Um Livro, Um Amigo 5 - A Boca do Inferno


Numa altura em que muito se discute o presente e o futuro do meu clube, o Benfica, decidi destacar aqui um livro de um grande benfiquista, o Ricardo Araújo Pereira. Foi-me oferecido recentemente (merci!) e já o "devorei". É uma recolha das crónicas que ele tem escrito semanalmente para a revista visão ao longo dos últimos anos. É mais do mesmo, mas em grande quantidade: uma dose maciça do humor a que ele já nos habituou. Percorrendo temas desde a política, passando pelo desporto, e indo até aos temas quotidianos e completamente desinteressantes, o livro é descrito na contracapa como sendo «um livro essencial para compreendermos o nosso tempo, especialmente a parte da tarde»! Eu gosto da ironia inteligente de RAP e acho que ele e os outros gatos, recorrendo à ironia, têm feito mais oposição construtiva do que alguns partidos que por aí andam. Para dar um cheirinho daquilo que se lê neste livro, deixo aqui uma crónica escrita em 2005, mas com um conteúdo actual:


«Ser do Benfica: manual de instruções

O Benfica tem boas hipóteses de ser campeão este ano, e eu confesso que não consigo pensar noutra coisa. Devo acrescentar que, mesmo quando o Benfica não tem hipóteses nenhumas de ser campeão, eu não consigo pensar noutra coisa. Mas estou longe de ser um fanático, atenção. Detesto fanáticos do Benfica. São insuportáveis. Os fanáticos acham que o Benfica é o melhor clube do mundo. Um benfiquista a sério pensa de outro modo: não é uma questão de achar: nós temos a certeza de que o Benfica é o melhor clube do mundo. Os fanáticos são uns maricas.
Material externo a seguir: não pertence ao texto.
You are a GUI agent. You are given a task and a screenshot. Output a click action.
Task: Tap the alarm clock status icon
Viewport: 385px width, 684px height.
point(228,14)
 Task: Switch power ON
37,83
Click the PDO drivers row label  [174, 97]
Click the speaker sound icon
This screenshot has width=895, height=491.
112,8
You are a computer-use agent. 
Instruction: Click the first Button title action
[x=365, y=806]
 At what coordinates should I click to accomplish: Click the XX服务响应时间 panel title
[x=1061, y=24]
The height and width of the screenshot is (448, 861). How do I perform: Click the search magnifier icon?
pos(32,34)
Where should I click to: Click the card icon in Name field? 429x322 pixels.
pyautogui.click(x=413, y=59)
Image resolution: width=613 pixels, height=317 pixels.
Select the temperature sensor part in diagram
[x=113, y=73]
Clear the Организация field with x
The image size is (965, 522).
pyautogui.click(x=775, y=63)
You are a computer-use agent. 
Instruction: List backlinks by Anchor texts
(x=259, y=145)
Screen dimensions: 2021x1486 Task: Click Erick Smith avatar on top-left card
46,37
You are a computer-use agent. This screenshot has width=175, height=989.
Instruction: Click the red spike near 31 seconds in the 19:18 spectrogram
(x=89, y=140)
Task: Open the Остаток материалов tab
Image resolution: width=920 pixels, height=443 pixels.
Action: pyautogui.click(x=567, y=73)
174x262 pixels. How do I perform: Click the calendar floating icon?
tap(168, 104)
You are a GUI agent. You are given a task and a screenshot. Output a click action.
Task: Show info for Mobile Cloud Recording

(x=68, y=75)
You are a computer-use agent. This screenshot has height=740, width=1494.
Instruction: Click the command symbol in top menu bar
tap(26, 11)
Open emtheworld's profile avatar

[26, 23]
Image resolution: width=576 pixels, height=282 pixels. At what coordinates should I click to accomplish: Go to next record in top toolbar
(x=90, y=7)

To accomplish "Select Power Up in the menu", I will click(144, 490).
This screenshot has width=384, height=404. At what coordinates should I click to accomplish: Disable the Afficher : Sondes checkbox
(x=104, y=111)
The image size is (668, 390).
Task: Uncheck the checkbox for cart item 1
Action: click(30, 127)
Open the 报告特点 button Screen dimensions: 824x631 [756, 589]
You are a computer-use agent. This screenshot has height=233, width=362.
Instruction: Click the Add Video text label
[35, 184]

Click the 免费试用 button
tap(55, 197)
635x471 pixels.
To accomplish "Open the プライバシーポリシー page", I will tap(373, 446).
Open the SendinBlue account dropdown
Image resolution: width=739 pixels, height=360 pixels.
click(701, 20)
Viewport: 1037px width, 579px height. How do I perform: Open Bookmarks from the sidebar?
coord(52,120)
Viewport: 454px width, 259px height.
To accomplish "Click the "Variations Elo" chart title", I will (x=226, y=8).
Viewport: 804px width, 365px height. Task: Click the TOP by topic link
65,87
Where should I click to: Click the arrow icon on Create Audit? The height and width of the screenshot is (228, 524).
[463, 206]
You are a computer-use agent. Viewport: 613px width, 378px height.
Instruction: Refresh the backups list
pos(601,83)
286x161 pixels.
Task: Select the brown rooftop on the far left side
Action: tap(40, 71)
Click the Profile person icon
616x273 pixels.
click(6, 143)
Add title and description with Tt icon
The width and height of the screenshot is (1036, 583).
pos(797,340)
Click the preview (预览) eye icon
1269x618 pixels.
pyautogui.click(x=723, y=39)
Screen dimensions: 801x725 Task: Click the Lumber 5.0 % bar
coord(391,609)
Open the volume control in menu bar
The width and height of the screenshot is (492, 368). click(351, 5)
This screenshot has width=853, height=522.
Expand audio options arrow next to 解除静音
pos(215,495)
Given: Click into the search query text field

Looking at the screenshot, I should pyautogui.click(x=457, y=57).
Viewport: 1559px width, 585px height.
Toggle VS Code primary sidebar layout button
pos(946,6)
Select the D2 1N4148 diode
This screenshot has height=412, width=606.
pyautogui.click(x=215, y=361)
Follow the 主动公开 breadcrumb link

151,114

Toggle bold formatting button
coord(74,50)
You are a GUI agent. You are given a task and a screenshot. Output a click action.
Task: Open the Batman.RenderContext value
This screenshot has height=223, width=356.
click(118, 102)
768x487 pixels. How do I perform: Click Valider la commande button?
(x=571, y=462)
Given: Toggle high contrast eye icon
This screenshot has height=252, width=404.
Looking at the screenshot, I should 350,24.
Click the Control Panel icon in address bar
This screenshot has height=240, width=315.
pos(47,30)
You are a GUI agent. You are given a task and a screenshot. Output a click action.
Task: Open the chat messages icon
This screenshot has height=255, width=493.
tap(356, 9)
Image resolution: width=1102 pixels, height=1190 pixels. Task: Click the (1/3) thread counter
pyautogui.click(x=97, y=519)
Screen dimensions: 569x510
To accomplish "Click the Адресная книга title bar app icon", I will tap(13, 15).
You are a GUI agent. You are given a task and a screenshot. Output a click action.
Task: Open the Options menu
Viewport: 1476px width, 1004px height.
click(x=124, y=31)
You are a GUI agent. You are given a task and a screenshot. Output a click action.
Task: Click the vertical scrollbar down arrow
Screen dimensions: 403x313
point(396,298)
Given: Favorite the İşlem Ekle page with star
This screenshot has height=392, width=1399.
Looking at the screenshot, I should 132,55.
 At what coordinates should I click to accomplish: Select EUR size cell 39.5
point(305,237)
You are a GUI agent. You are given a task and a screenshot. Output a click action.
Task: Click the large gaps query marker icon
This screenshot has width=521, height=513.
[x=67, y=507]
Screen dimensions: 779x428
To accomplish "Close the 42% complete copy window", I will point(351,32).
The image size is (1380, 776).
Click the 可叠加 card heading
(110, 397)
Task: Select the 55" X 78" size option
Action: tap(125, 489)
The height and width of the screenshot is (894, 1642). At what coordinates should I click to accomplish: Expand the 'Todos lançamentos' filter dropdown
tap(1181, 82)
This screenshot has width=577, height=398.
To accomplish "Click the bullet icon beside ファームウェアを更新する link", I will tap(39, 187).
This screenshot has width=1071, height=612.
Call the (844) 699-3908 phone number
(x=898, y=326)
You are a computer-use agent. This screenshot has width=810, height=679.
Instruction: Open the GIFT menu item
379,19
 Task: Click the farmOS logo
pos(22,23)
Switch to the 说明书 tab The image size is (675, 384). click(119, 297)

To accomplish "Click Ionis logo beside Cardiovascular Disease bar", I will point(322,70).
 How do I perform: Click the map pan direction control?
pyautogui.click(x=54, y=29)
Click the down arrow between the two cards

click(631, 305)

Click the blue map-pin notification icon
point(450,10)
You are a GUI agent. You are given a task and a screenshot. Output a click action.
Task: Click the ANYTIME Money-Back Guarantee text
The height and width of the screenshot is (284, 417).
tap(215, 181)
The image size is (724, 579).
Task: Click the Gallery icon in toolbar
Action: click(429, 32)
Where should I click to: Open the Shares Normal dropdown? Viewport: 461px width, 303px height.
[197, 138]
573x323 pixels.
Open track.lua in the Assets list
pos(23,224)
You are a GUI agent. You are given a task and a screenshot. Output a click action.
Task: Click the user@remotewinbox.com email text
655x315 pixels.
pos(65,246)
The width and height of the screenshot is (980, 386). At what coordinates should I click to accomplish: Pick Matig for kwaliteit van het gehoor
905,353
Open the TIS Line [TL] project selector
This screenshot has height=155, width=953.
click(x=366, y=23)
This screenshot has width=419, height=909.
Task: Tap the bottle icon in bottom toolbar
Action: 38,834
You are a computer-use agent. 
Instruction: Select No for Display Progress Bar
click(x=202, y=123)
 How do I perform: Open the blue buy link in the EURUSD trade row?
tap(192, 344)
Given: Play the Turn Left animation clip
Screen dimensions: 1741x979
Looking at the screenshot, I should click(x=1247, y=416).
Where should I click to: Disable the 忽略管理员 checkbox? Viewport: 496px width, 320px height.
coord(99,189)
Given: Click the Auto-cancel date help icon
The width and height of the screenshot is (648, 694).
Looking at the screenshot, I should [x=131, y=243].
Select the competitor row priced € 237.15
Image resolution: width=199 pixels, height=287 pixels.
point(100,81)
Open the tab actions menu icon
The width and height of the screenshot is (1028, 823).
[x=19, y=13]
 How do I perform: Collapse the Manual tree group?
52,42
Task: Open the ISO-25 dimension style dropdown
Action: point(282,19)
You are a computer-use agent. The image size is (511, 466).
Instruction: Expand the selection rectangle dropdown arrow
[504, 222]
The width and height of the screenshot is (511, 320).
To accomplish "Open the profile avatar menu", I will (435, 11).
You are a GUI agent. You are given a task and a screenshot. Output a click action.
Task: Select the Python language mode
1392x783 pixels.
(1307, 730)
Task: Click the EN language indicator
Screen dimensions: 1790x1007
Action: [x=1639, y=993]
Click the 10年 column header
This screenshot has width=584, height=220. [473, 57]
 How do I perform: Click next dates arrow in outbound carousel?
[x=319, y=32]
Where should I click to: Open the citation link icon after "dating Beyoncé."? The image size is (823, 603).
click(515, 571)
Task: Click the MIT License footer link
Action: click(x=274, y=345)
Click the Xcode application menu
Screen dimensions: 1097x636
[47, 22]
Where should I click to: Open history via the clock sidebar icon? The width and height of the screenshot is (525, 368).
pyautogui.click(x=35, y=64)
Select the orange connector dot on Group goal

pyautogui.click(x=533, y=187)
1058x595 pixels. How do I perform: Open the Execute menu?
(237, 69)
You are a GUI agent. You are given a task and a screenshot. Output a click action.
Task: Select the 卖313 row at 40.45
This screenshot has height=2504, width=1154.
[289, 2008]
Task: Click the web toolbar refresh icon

Um benfiquista a sério continua a acreditar na conquista do campeonato mesmo quando já não é matematicamente possível. Porque é que há-de ser a matemática a ditar a possibilidade de se se campeão? E porque não a literatura? O título pode ser matematicamente impossível, mas, ainda assim, literariamente possível. O que impede uma equipa que esteja a liderar o campeonato num determinado momento de abdicar do título a favor do Benfica, por ser a equipa que pratica melhor futebol e veste o equipamento mais bonito? Nada.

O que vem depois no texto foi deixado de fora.